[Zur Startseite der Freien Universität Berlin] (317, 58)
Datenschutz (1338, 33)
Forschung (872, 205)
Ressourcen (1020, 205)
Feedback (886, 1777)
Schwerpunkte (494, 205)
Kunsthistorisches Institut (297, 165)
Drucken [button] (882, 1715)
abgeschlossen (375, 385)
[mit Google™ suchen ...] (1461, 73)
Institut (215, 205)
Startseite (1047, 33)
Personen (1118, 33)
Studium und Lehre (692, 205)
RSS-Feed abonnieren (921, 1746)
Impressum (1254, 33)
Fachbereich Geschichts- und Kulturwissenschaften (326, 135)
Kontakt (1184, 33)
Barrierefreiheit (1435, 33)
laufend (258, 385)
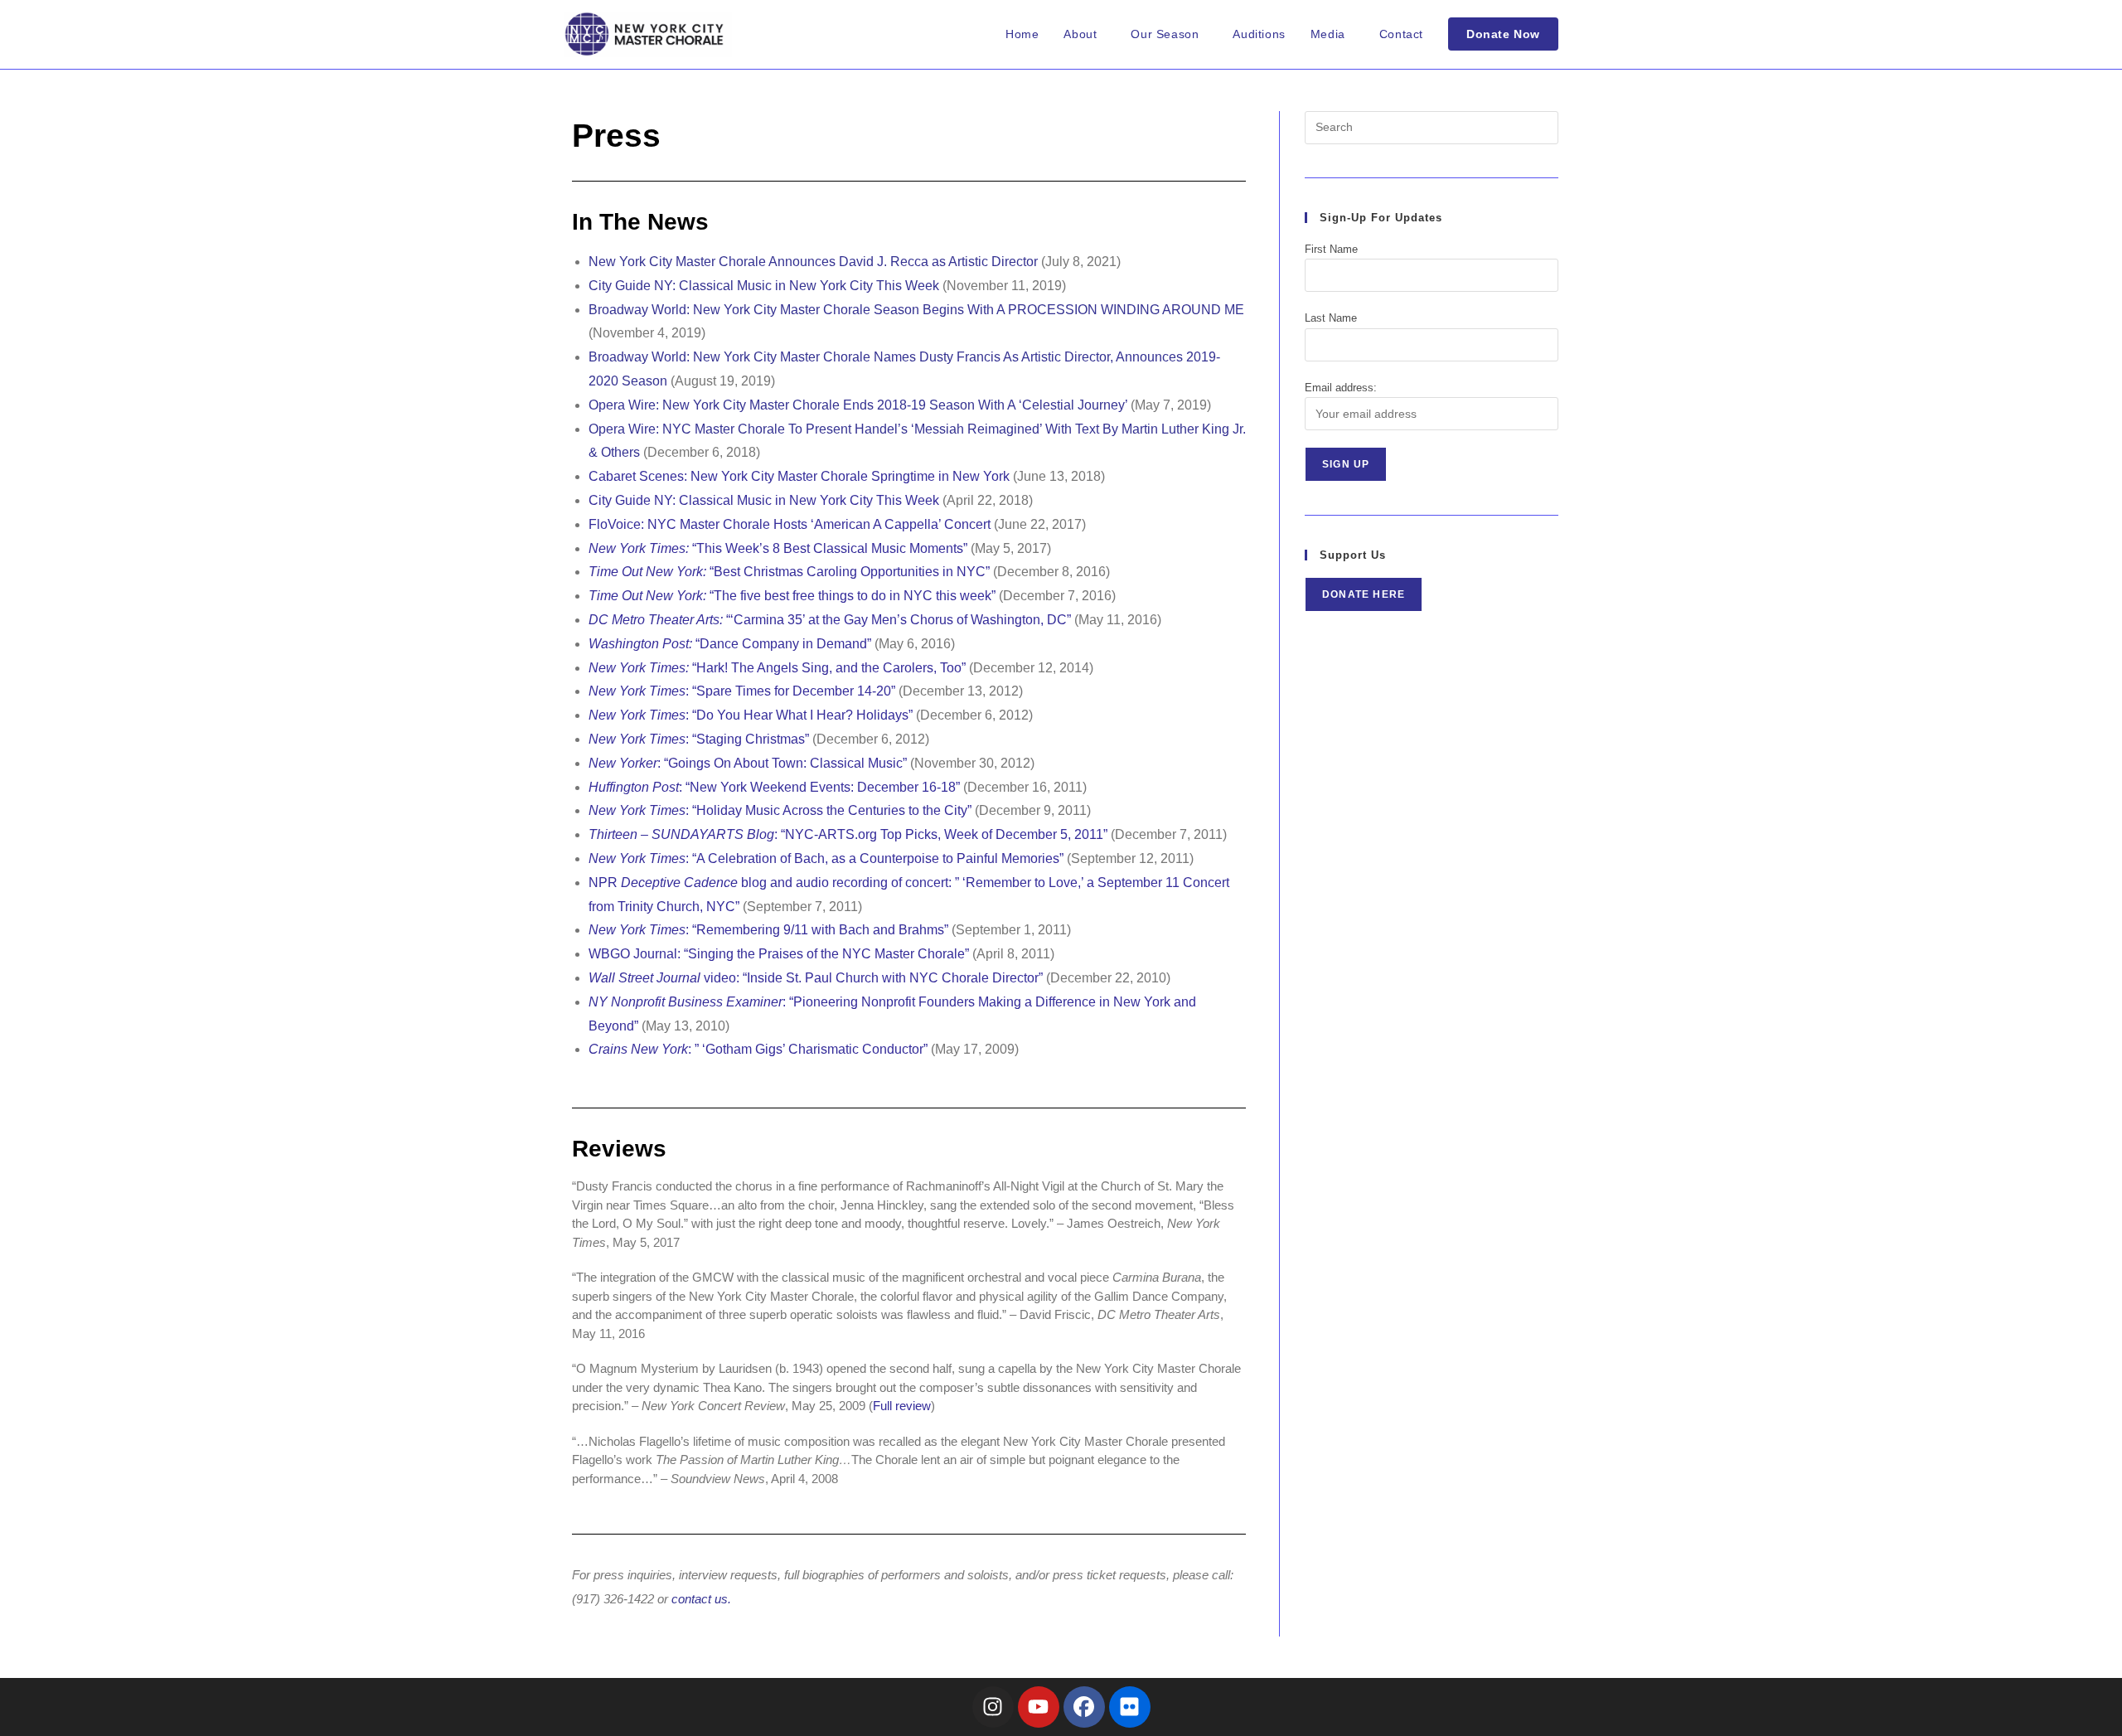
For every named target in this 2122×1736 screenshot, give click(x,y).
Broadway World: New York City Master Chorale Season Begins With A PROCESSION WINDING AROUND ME (916, 310)
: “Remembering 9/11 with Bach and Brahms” (768, 930)
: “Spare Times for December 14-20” (742, 691)
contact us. (701, 1599)
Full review (902, 1406)
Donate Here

# # # # # # #

BRIEF — Tally the lines in the entries above that hold the string "Startseite" and state the tally alone.

WRITTEN SOLUTION — 2